El cuerpo era de alguien de unos treinta años. Un hombre feo con una cicatriz en la cara, nariz bulbosa y aplastada como por un golpe. Tenía los ojos castaños abiertos. Sus ropas estaban manchadas de sangre y cubiertas por un curioso polvo blanco. Tenía un corte en el cuello que casi le separaba la cabeza. A Fidelma le recordó la forma en que se degüellan las cabras u otros animales de granja. Una cosa era cierta: no había muerto en la escaramuza, lo habían matado de forma deliberada. Fidelma le miró las muñecas y vio marcas de ataduras de cuerda. El hombre había estado maniatado hasta hacía poco rato. Fidelma dirigió su mirada a Dubán arqueando las cejas.

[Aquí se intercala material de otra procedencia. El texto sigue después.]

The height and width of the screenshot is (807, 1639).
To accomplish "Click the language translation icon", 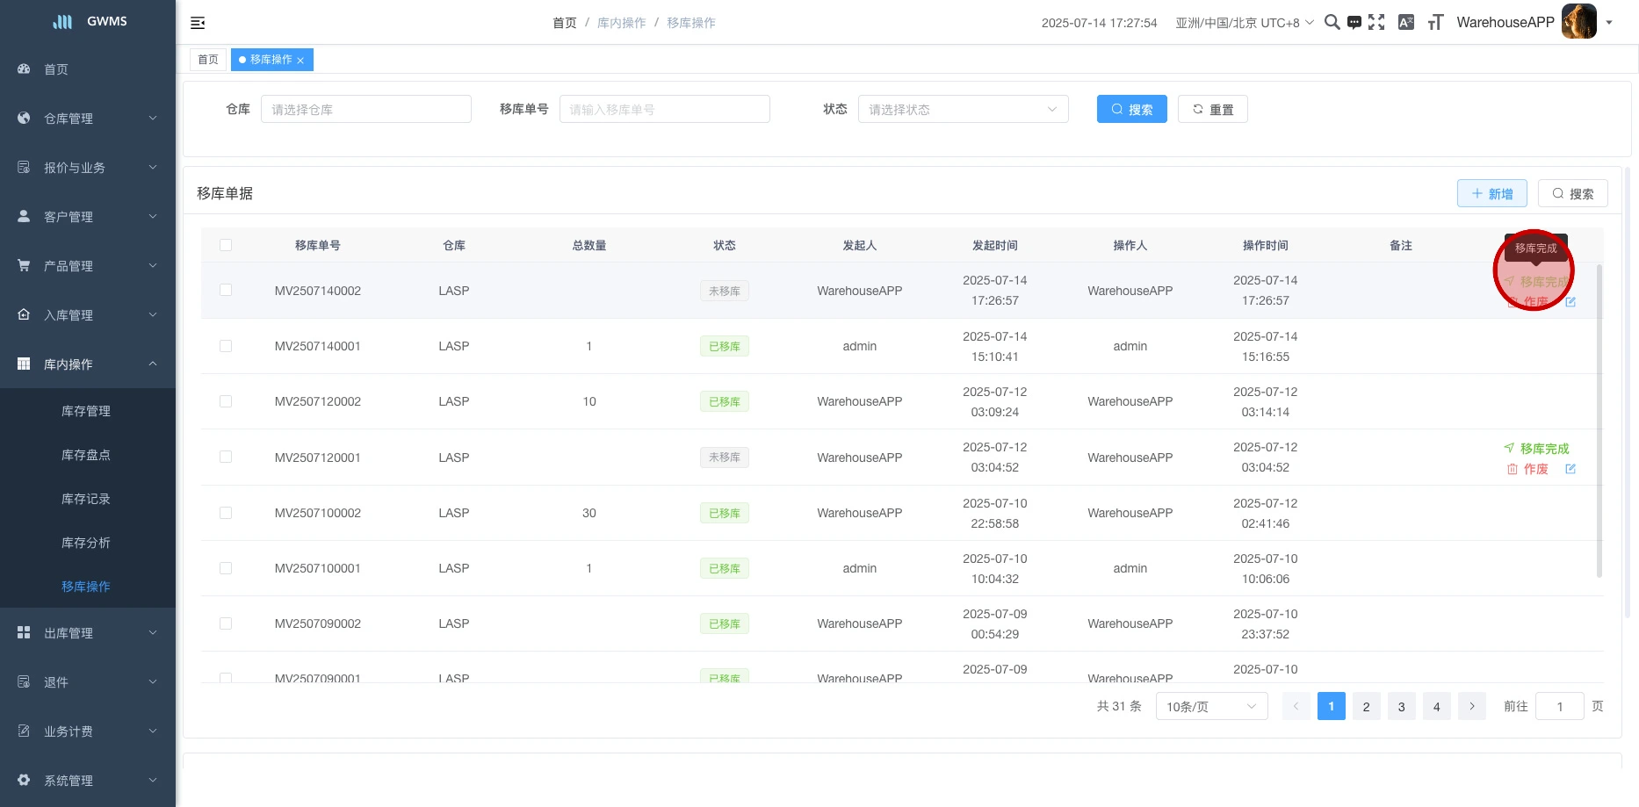I will (1406, 23).
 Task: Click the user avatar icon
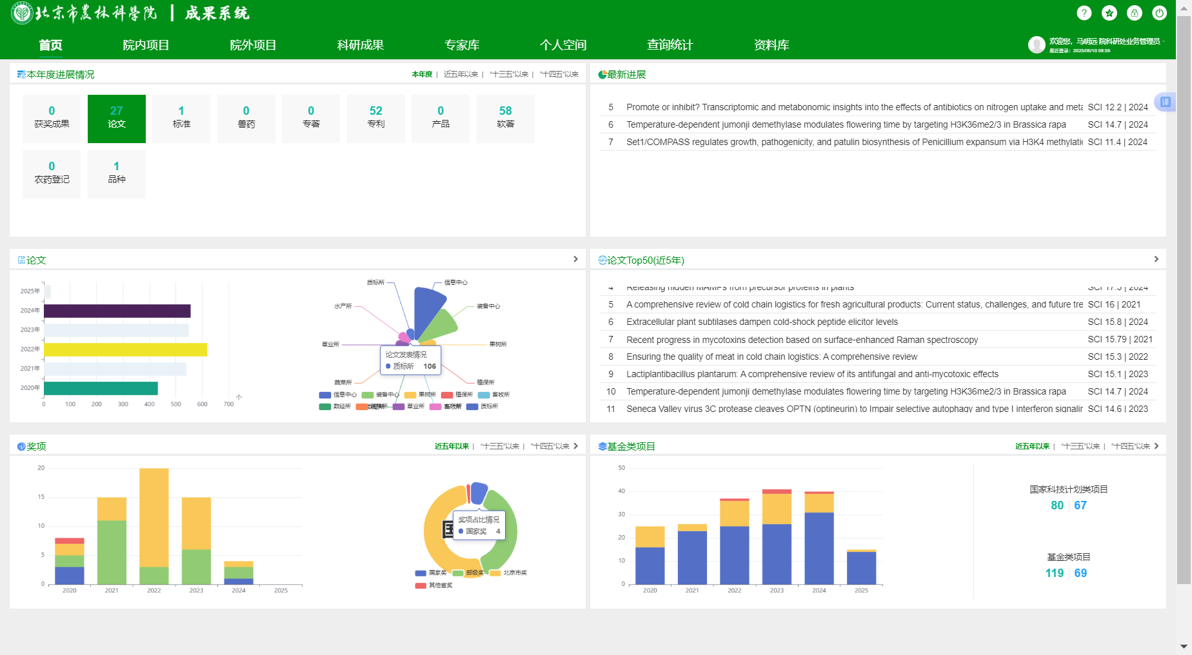(1037, 44)
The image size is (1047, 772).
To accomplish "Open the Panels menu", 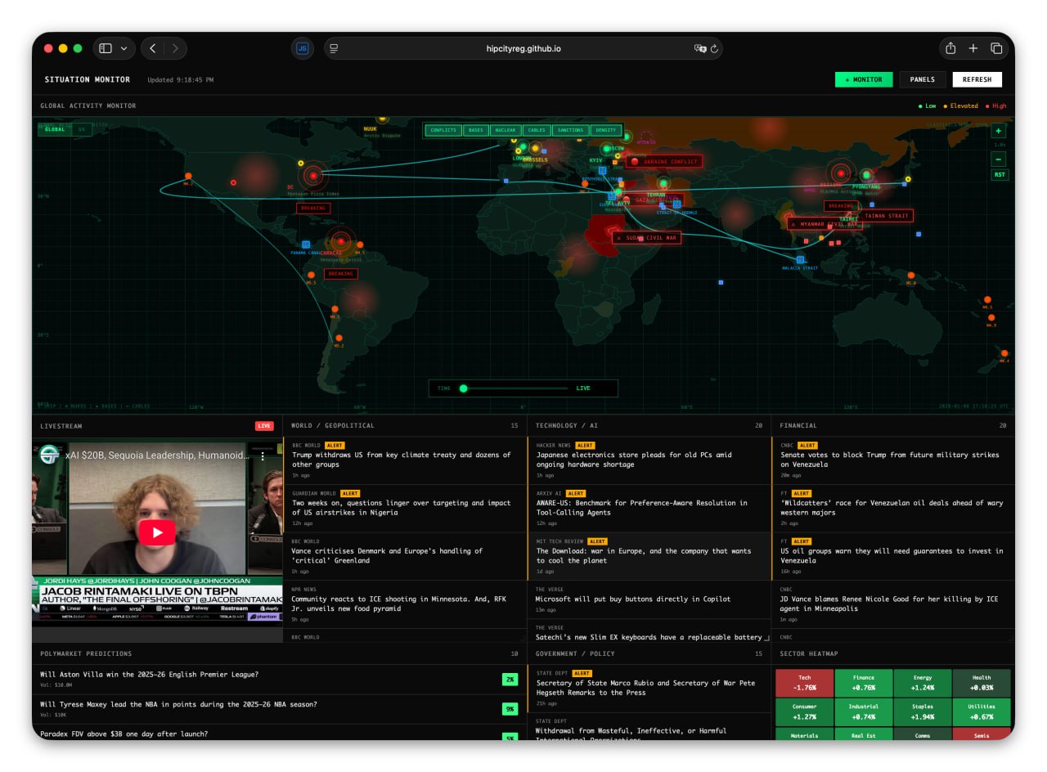I will [x=922, y=79].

– Yo no había visto nunca a este hombre en Araglin -contestó el guerrero interpretando correctamente la pregunta implícita de Fidelma-. Por lo que yo sé, no era de este valle.

Fidelma se frotó la barbilla pensativa.

– Esto es cada vez más confuso. Hay un ataque. Los bandidos matan a un cautivo extraño o a uno de los suyos. Se marchan tan sólo con dos vacas lecheras y no intentan llevarse nada más. ¿Por qué?